Last weekend we were driving through the Columbia River Gorge. Along the highway are frequent historical signs depicting Lewis and Clark. They had come down the Columbia when it was a much wilder river, on the final stretch of their journey of exploration across the continent. At crucial junctures along the way their expedition had been bailed out by Indians, the Nez Perce in particular, who were more than generous to Clark and Lewis and their woebegone comrades after their winter passage through the Bitter Root Mountains of present day, Idaho.
As we drove, I wondered, will those signs depicting Lewis and Clark be coming down? Should they be coming down? Should other signs and memorials go up?
We’ve celebrated the stories of Lewis and Clark and of the pioneers of the Oregon Trail, but there’s another story. The story of those, like the Nez Perce and Umatilla, who were already there and of the evils that befell them as European Americans, who had been starved and brutalized in Europe, crowded west.
On the grounds of the Oregon State Capitol in Salem, there is a statue of man who is distant relation of mine, Robert Booth. My middle name is Booth, from my mother’s side of the family. Robert Booth was the first Methodist Circuit Rider in the Oregon Territory, sometime in the 1840s. So far as I know, Robert Booth is my only ancestor who was a clergy person. Until me. He stands there, east of the capitol, on horseback, an open Bible in one hand, reins in the other.
Should the statue of Robert Booth come down? An argument can certainly be made that he was part of the colonial incursion, and as such the genocide against Indians. I don’t know the answers to these questions.
That the statues of Confederate soldiers and generals, especially those erected during the Jim Crow era, should come down seems an easier case to make. But of course, they aren’t my relatives.
But beyond that?
My thought is, I really wish we knew our history as Americans way better. And that we knew that history in its complexity, the good, the bad and the ugly. Not just the triumphalist versions, where all the white men are strong, the women good looking and the children above average. But not a Jacobin revisionism where all the white men are evil, etc. that cancels all that someone doesn’t like in the name of a new higher consciousness.
I worry that the statues become political footballs and the cause celebre of the moment when what we really need is to make up for the years when we have been indifferent to our nation’s history. Moving the statues around may be a sort of deck chairs on the Titanic exercise if we don’t do a deeper dive into the complex history of this nation. On the other hand, the statues could be an entry point.

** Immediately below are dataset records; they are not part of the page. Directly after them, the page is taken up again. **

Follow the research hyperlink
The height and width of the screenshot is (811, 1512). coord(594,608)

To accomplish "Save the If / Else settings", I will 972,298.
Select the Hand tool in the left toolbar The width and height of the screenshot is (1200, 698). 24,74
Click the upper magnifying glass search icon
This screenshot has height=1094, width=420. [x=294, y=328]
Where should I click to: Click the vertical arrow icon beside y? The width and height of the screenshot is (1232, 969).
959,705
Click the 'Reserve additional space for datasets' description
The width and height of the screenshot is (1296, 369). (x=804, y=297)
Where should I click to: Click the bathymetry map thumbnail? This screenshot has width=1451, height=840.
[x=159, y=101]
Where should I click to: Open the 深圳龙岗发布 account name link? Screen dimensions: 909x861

But the statues are the tip of that iceberg. The debate over them is a debate over our national story. I get it. It’s important. But I worry that we mistake the fight over statues for a deeper, more conflicted and complicated, understanding of all that we are. It should be good moment — even a great moment — for teaching U.S. history in the high schools and colleges. Alas, STEM (science, technology, engineering and math) have become the new orthodoxy. If education doesn’t lead to a job, why bother? History, along with the other liberal arts, have seemed unimportant, irrelevant, not job-ready.
In wanting our history to be cleaner and less ambiguous, either as a triumphalist narrative or a revisionist, anti-colonial one, it is really ourselves that we want to make less complex, less conflicted, more perfect. But our ancestors weren’t, and neither are we.